──────── DATA EXCERPTS ────────
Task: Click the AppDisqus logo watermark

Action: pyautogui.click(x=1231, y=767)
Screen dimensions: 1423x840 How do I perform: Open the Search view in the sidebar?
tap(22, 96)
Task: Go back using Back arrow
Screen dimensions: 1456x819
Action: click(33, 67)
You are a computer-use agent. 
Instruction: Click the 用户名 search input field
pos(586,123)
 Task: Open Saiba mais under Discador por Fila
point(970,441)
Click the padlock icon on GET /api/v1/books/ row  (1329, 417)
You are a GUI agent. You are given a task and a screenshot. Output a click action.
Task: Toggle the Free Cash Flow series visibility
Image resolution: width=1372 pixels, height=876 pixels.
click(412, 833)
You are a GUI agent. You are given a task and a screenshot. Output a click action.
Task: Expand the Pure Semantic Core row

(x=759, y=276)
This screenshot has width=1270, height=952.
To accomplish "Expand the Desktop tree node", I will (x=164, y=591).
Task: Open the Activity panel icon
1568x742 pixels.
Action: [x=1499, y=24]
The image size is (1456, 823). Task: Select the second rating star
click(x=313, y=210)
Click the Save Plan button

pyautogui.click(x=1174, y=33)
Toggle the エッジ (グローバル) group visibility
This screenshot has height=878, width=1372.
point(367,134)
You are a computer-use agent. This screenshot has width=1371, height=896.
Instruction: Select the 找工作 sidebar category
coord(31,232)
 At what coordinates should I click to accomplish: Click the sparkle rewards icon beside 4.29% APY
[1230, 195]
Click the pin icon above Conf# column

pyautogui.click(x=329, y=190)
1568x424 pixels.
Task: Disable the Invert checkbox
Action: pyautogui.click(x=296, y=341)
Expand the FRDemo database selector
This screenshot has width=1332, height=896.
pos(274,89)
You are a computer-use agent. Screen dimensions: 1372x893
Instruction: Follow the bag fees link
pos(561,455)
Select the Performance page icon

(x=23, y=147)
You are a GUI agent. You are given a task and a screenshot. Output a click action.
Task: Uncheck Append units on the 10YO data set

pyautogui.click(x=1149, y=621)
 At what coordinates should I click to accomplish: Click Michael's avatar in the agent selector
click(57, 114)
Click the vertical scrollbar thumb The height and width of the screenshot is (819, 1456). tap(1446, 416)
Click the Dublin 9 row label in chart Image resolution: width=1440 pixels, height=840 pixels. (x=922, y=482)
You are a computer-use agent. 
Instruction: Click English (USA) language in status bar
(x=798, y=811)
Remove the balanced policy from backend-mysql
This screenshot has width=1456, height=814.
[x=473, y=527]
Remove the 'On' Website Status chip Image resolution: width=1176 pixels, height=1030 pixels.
────────
*DIRECTIONS FOR THIS TASK*: Write only the number of lines in the entries where the string "Toggle" occurs.

*SOLUTION TO THIS EXERCISE*: 2